Saved data entries:
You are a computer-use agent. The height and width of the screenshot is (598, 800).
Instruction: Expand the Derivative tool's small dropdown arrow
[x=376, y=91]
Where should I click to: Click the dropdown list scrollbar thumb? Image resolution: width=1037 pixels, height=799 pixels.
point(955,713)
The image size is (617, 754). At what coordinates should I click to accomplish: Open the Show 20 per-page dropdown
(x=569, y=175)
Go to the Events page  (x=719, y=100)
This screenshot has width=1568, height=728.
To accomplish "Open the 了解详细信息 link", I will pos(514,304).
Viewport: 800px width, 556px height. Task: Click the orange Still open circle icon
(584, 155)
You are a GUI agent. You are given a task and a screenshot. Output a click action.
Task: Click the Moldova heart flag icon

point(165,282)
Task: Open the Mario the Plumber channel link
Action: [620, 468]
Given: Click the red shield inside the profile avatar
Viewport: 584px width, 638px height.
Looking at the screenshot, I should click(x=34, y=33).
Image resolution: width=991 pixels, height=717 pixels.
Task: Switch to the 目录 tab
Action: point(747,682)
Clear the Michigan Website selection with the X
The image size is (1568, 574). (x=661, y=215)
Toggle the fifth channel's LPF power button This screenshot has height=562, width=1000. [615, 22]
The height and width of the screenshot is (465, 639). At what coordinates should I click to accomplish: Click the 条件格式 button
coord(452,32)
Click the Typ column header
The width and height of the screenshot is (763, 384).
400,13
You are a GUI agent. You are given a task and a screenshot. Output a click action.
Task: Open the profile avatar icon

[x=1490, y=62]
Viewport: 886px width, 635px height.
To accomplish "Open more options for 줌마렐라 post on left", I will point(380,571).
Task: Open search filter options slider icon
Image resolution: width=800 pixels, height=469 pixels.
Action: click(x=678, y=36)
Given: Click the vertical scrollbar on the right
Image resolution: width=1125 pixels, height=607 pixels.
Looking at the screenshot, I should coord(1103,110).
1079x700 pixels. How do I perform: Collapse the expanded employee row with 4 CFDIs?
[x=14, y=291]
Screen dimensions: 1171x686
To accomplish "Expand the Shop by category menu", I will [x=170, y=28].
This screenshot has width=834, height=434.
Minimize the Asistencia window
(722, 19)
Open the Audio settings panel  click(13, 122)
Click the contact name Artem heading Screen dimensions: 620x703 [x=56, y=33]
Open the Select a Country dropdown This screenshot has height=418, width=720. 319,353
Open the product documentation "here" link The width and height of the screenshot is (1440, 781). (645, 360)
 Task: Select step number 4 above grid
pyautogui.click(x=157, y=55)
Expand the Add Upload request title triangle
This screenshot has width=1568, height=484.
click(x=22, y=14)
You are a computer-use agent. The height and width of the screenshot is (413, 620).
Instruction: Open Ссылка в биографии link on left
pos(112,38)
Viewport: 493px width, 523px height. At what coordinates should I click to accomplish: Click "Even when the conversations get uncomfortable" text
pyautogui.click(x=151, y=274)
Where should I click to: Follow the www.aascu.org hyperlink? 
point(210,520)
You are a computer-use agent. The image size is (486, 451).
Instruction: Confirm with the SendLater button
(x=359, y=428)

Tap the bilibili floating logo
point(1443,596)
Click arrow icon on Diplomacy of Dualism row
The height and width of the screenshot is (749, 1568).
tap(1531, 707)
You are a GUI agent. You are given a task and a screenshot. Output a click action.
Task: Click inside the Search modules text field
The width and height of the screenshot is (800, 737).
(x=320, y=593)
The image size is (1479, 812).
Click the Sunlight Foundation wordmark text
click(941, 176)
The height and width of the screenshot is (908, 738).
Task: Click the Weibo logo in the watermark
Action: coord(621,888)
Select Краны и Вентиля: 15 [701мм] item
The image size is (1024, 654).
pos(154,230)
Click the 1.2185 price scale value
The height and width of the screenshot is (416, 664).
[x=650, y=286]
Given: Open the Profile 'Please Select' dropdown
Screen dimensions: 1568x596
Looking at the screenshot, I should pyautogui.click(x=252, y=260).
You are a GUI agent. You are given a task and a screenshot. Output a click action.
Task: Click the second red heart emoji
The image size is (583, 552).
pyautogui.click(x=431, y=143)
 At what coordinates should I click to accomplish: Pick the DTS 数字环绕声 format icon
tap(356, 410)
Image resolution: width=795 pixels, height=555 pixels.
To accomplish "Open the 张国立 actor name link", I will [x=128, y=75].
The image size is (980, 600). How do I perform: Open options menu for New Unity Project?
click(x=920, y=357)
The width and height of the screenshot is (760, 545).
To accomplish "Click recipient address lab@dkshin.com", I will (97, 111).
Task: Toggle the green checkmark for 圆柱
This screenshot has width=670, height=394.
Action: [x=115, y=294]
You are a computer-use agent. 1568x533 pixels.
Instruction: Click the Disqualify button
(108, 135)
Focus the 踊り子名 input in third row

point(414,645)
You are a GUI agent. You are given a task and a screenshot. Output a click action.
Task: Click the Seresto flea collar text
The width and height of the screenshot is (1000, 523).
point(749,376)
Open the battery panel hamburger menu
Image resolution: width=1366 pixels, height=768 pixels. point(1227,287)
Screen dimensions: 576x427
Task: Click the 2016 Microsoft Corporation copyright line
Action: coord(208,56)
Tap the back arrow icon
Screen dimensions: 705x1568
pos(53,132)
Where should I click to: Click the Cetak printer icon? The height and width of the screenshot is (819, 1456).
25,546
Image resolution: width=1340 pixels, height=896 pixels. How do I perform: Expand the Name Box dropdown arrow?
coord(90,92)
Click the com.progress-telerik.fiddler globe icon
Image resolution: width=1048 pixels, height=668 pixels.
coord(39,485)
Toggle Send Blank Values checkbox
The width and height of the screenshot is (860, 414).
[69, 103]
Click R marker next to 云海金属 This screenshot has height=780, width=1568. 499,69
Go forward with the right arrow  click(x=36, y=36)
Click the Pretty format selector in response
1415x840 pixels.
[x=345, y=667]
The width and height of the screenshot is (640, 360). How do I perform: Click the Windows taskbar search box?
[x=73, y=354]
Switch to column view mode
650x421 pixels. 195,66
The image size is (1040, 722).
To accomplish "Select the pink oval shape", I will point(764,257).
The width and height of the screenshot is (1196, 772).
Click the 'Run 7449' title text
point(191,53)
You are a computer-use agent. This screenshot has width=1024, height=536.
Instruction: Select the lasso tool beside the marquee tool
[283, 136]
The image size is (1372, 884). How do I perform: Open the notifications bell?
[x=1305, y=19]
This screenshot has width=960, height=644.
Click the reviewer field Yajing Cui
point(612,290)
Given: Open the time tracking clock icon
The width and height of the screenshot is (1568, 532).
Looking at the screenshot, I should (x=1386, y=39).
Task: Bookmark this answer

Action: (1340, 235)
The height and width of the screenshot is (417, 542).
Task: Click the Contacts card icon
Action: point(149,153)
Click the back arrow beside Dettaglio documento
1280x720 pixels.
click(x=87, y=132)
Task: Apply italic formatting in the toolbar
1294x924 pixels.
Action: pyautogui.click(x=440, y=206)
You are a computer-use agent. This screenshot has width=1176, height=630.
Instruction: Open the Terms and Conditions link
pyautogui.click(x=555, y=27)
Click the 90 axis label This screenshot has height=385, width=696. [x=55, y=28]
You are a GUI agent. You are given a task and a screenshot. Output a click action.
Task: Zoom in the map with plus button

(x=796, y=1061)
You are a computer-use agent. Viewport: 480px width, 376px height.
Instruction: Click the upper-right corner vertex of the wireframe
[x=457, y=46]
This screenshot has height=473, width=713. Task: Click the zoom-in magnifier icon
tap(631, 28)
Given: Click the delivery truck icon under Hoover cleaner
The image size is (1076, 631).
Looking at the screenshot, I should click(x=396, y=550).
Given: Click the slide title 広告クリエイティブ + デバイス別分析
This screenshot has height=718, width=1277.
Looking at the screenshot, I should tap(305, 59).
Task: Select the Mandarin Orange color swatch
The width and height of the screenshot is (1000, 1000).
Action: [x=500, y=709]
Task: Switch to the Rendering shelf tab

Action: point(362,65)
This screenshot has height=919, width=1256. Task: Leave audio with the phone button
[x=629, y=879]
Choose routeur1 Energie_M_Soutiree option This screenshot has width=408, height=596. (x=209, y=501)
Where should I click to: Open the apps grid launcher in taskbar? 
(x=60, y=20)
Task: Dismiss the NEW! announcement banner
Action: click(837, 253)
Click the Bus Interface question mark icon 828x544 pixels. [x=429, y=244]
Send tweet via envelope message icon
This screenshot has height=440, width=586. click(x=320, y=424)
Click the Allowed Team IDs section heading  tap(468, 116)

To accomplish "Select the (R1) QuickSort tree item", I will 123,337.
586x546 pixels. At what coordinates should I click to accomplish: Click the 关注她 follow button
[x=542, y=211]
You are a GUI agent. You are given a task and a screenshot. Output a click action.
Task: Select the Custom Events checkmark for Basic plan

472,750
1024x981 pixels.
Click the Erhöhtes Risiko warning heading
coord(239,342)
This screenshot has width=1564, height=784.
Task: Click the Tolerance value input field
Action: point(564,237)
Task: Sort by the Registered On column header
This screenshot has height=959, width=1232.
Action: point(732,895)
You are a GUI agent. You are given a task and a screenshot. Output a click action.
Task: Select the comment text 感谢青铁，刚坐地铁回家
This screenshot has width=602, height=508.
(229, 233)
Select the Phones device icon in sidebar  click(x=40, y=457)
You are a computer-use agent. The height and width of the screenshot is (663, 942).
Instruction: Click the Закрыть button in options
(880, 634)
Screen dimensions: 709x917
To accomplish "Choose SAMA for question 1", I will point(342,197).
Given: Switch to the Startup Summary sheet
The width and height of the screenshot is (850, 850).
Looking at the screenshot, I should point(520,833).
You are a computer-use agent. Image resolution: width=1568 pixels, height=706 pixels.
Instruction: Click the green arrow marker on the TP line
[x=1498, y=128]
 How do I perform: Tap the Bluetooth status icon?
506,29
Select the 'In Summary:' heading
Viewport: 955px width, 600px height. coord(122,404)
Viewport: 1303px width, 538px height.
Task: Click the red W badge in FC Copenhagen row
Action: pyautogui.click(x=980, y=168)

* Assigned task *
What you write must be the entries restated word for word, from the opening line through the one holding "Given: Click the red", with nothing else.

* Problem solution *
You are a computer-use agent. The height and width of the screenshot is (598, 800).
Instruction: Expand the Derivative tool's small dropdown arrow
[x=376, y=91]
Where should I click to: Click the dropdown list scrollbar thumb? Image resolution: width=1037 pixels, height=799 pixels.
point(955,713)
The image size is (617, 754). At what coordinates should I click to accomplish: Open the Show 20 per-page dropdown
(x=569, y=175)
Go to the Events page  (x=719, y=100)
This screenshot has width=1568, height=728.
To accomplish "Open the 了解详细信息 link", I will pos(514,304).
Viewport: 800px width, 556px height. Task: Click the orange Still open circle icon
(584, 155)
You are a GUI agent. You are given a task and a screenshot. Output a click action.
Task: Click the Moldova heart flag icon

point(165,282)
Task: Open the Mario the Plumber channel link
Action: [620, 468]
Given: Click the red shield inside the profile avatar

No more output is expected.